A while after our family adopted our daughter Hannah, we were touched by the face of a sweet boy who was living at China Little Flower in Beijing.
After months of praying and searching, we were finally matched to this child that I had already fallen in love with.
When we were able to read his file, my heart sank when I saw some scary (to me) diagnoses:
Single diseased kidney.
Although this child was already mine in my heart, I was overwhelmed with what these needs might bring to our already busy family with four other children. Imperforate anus had certainly not been on my medical needs checklist, and it was not something I had seriously considered nor desired to learn more about.
But when it is your child, you will do whatever you need to do. And so, with trepidation, I went forward.
I learned as much as I could. I joined a fantastic facebook group of moms who had adopted a child with ARM (anorectal malformation) from China. These moms were knowledgeable, encouraging, and amazing, and yet I still found myself overwhelmed with what was to come.
Then the day came when Kai became ours. And we fell head over heels in love with this boy…
this boy who has the sweetest heart of any child I have ever known.
After we got home we traveled to Nationwide Children’s Hospital in Columbus, Ohio to see Dr. Mark Levitt, the premier surgeon for children with imperforate anus. Kai had a long battery of tests that gave us more information about the state of his anatomy.
We found out that he would have to have surgery on his spinal cord due to fatty filum. We learned that he would need multiple surgeries on his bladder and urinary system, the eventual outcome of which was uncertain.

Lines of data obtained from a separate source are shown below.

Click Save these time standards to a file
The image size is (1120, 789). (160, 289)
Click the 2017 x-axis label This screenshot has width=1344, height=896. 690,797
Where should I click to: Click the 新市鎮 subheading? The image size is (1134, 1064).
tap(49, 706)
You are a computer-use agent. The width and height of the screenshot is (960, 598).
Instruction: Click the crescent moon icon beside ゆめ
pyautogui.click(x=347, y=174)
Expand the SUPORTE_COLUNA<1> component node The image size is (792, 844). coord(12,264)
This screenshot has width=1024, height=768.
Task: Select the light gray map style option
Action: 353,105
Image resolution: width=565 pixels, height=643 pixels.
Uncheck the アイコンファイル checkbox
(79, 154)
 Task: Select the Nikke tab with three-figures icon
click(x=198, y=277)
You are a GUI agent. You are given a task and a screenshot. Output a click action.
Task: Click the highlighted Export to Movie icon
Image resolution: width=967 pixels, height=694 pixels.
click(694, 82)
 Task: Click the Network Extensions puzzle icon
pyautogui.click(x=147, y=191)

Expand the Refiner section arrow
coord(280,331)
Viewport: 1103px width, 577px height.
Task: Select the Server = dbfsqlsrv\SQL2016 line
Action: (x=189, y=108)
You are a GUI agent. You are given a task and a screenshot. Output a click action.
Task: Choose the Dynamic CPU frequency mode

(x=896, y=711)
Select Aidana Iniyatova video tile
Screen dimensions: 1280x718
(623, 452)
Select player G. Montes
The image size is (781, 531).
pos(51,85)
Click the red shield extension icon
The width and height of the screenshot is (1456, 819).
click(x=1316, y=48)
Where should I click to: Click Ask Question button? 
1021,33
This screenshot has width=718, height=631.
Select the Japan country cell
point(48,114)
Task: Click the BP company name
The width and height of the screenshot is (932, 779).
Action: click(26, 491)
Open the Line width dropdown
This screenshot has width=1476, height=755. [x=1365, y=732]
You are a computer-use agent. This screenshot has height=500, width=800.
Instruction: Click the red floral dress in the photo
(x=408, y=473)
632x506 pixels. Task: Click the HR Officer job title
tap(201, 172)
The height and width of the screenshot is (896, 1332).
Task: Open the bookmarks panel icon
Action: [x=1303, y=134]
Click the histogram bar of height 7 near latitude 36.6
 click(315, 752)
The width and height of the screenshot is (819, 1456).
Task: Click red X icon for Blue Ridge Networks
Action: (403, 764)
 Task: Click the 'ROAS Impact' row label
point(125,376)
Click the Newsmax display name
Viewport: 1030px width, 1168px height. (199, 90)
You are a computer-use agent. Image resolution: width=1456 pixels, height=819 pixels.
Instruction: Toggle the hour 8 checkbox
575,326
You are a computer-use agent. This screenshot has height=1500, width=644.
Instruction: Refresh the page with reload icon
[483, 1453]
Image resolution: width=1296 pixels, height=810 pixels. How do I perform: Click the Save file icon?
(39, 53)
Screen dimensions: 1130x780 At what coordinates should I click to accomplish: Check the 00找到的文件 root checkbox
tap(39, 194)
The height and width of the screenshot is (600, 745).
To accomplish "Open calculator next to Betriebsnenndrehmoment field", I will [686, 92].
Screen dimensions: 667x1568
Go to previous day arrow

And we learned that the surgeries done on his colorectal tract in China were done poorly, causing permanent and irreversible damage.
This was overwhelming to say the least, and absolutely heartbreaking. I had more than a few anxious moments trying to navigate these new waters.
With the support and guidance of moms who traveled before me, however, we are making our way one step at a time. And, although it all feels important, it no longer feels scary or overwhelming.
In the past three years, he has had six surgeries, three of which occurred out of state. Although the potential for traveling for surgeries seemed daunting, I have found the surgeries to be incredible bonding times for us with our son. It is such a blessing to be able to care for him and love him through these times.
Things like enemas and catheters which once seemed scary to me are now as ordinary as discussing brushing teeth or any other activities of daily living. They are just not a big deal. We need a little extra planning in our daily life, but turns out having a child that needs a little help to use the bathroom did not require a major change in how we live our lives.
It just required our hearts to stretch.
Kai loves monkeys and playing cars. He cries if he has to miss school because he loves going so much. He loves his siblings and cousins with passion. He is full of smiles and laughs and hugs and love.
I would not trade this kid for anything on earth.
We have a big, busy family. Each of my children brings their own set of joys and challenges. I have found Kai’s medical needs to be no different.
What Kai needed most was a family, and what we needed most was him.
Adoption is always a leap of faith. Adopting a child with a scary sounding diagnosis takes this leap to another level. But that leap is so very very worth it!